Alvy Singer More than 1 year ago
Should MEDIAN fractions in a specific class be used in formulas, instead of AVERAGES? Averages can be skewed by absolute bests. In a large enough sample size, the middle number is probably more accurate? Just puttin' that out there.
Paulie More than 1 year ago
As a recently retired data analyst now turning my attention to the game we all love, I want to note my enviousness of your ability to get such a stupendous database to work with. One way to calculate your current turn time task might be to normalize as best you can tracks with two turn miles versus tracks with one turn miles. The differences in the pace times would give you your answer. By the way, I want to applaud your quest for as much accuracy as possible in the face of the rampant noise--randomness--that pervades everything, including racing data.

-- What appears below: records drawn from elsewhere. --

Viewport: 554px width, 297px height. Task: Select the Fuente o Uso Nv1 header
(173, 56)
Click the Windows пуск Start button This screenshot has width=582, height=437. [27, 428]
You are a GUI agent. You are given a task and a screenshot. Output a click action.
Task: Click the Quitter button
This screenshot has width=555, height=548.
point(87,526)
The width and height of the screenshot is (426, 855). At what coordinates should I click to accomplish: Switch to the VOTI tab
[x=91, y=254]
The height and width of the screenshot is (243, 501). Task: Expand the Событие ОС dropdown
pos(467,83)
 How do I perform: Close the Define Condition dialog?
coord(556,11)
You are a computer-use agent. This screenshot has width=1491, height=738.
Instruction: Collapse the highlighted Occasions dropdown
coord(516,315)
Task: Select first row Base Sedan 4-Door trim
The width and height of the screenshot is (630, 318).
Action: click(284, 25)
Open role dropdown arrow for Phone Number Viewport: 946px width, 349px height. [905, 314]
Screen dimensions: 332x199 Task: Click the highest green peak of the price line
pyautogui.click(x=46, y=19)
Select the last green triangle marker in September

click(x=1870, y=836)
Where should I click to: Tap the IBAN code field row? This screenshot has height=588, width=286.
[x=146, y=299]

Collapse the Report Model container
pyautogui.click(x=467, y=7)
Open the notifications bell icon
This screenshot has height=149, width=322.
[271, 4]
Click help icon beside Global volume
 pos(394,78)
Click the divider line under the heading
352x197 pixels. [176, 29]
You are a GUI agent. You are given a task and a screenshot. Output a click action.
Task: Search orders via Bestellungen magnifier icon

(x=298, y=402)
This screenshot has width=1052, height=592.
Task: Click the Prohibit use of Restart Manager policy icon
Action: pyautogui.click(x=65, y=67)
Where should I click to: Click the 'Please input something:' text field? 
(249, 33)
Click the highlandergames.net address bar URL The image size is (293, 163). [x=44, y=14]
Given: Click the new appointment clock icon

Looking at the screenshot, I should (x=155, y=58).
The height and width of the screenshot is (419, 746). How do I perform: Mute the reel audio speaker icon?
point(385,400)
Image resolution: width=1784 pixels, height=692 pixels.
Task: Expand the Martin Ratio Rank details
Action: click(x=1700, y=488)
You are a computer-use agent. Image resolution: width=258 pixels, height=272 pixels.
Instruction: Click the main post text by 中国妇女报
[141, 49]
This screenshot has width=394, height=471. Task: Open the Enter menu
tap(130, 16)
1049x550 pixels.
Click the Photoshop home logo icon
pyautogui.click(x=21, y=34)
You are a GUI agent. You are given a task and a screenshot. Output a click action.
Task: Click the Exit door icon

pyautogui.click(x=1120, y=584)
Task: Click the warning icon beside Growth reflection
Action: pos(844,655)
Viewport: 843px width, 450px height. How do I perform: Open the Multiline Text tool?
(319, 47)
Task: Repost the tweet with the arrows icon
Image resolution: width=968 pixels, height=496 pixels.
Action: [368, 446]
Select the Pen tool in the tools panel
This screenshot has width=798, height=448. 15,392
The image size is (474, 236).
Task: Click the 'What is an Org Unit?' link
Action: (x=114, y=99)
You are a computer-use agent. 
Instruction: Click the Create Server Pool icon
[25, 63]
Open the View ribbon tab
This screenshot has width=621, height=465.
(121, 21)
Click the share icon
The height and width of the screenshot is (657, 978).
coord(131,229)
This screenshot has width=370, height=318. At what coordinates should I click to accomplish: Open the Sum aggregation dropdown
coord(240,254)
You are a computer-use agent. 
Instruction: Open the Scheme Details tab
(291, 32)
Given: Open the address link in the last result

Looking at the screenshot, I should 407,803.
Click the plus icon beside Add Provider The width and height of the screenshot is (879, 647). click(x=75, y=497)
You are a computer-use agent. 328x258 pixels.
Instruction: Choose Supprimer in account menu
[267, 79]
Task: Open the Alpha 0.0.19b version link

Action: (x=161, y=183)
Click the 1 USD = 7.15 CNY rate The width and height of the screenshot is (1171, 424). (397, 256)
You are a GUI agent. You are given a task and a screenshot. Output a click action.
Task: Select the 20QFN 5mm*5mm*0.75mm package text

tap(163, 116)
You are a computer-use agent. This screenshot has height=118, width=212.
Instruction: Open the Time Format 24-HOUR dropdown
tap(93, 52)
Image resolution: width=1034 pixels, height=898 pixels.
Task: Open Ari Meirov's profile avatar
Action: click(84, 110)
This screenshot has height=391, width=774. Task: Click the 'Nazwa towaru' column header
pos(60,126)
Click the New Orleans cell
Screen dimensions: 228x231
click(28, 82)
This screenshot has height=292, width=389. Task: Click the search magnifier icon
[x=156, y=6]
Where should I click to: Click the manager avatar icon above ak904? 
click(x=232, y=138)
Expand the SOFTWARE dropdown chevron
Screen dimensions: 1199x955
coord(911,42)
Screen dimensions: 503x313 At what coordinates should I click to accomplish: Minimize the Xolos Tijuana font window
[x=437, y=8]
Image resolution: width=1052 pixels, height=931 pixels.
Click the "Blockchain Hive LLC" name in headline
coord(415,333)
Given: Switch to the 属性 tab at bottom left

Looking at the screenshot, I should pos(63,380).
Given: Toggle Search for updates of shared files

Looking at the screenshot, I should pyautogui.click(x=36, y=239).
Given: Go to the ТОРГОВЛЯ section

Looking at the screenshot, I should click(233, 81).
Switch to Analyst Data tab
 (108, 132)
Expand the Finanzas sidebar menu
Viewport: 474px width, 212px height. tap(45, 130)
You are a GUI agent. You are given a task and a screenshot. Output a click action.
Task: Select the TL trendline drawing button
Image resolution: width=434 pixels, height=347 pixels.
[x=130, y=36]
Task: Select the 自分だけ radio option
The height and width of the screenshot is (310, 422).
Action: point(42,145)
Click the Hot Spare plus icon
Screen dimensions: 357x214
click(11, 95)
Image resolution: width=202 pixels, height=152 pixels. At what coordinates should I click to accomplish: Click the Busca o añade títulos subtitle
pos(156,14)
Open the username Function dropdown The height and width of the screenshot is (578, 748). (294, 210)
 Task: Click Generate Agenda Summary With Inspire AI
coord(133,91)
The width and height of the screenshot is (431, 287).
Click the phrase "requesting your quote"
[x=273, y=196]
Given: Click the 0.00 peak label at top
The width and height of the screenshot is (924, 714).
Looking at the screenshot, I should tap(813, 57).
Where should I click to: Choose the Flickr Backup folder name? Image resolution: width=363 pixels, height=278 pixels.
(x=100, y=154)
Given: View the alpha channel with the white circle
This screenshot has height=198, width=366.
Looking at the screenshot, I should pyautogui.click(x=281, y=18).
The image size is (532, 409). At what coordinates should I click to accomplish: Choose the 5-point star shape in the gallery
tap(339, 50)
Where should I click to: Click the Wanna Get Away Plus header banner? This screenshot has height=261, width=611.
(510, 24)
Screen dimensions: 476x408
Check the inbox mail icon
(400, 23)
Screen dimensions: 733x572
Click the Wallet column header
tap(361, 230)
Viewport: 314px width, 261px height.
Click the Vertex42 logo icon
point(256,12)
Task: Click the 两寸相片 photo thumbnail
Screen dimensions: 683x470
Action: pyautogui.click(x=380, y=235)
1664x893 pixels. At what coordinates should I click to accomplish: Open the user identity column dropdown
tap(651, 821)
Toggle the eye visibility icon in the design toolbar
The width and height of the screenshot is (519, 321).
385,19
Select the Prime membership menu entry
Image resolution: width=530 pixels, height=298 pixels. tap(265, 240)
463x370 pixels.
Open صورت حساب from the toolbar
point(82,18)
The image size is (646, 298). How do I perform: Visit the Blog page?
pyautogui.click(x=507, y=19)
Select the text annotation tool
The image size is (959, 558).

While I have found some "statistically significant" correlations, I value even those at the 10 percent level because they clarify ever so slightly comparisons of the horses racing in the perpetual data fog. Keep up the good work!
Mike L More than 1 year ago
Randy I see you did not publish my opinion, that is fine. I didn't expect it. I didn't think you would publish anything that goes against the Beyers. I'm not against Beyer figures, if people want to use them that's fine, I believe better to use them than nothing. However I don't. Years ago (back in the 60's) my dad developed speed figures and used to use the fractions from The Morning Telegraph to come with internal and closing moves as well as a rudimentary pace figures. In the 80's I worked on pace based off the class variant. I also tried to use the Beyer figures, actually worked off of them to try and establish pace figures. However that is when I noticed that the figures were off. In many cases where my figures (Delta )showed horses improving the Beyers did not reflect it until a race or two later. To me that just made no sense. Also on the low end of the figures I could not see how horses could run a 15 or display a negative number, I still do not understand the rationality. because of this I eventually stopped using them or trying to use them. As a handicapper in many ways you have to examine the theory of the handicapping you are using and you have to look at all aspects to come up with a conclusion. Once you are there you have to except the facts. This is much like a scientist. Keplar comes to mind. Keplar was a devout Catholic who believed in God. He theorized that if there is a god and if he made the universe than it, the universe, had to be perfect. He was an astronomer who studied the movement of the stars and planets. Through his observations after decades of studies he finally came to the conclusion that earth was not the center of the universe,that the planets did not revolve in perfect circles that the perfect design was not in place as he had theorized through most his life. In the end he discovered many things that made him cast aside his theory to accept the truth. That is the essence of science. The same holds true to an extent in the science of handicapping. You theorize what you believe should work, but to be successful you may have to cast aside that belief based on facts. Mike La Rosa SimRacing Form horseracingpark.com
Ralph D'Agostino More than 1 year ago
Your quest to establish "true" pace figures is truly admirable, and you have opened the eyes of many a pace freak (such as myself) to the many variables that have to be considered. I have been doing my own pace figures since the '70s with inconsistant success at sprints and total futility at route races. I have finally come to the personal realization that "pace" may be the wrong term and the misleading parts or positions of a race to best interpret or analize its significance. I do believe, however, that each race has a telling point - and only one point (simplification sorely necessary) - that may lead to enlightening interpretation. This point I call the "pace peak," and it occurs when par is supposed to be reached, such as the 1/2 mile point in 5 1/2 FURLONG race, and slightly after the 1/2 mile point at 6 FURLONGS, and so on and on as the distances increase. I realize that the "peak point" of very long races will have no significance to any point of much shorter races - but common sense tells me it is fruitless (apples - oranges?) to compare. I wish that TRAKUS or something comparable could be installed at every race track and timers installed at those positions which consensus (MOSS studies) determine are the "peak points."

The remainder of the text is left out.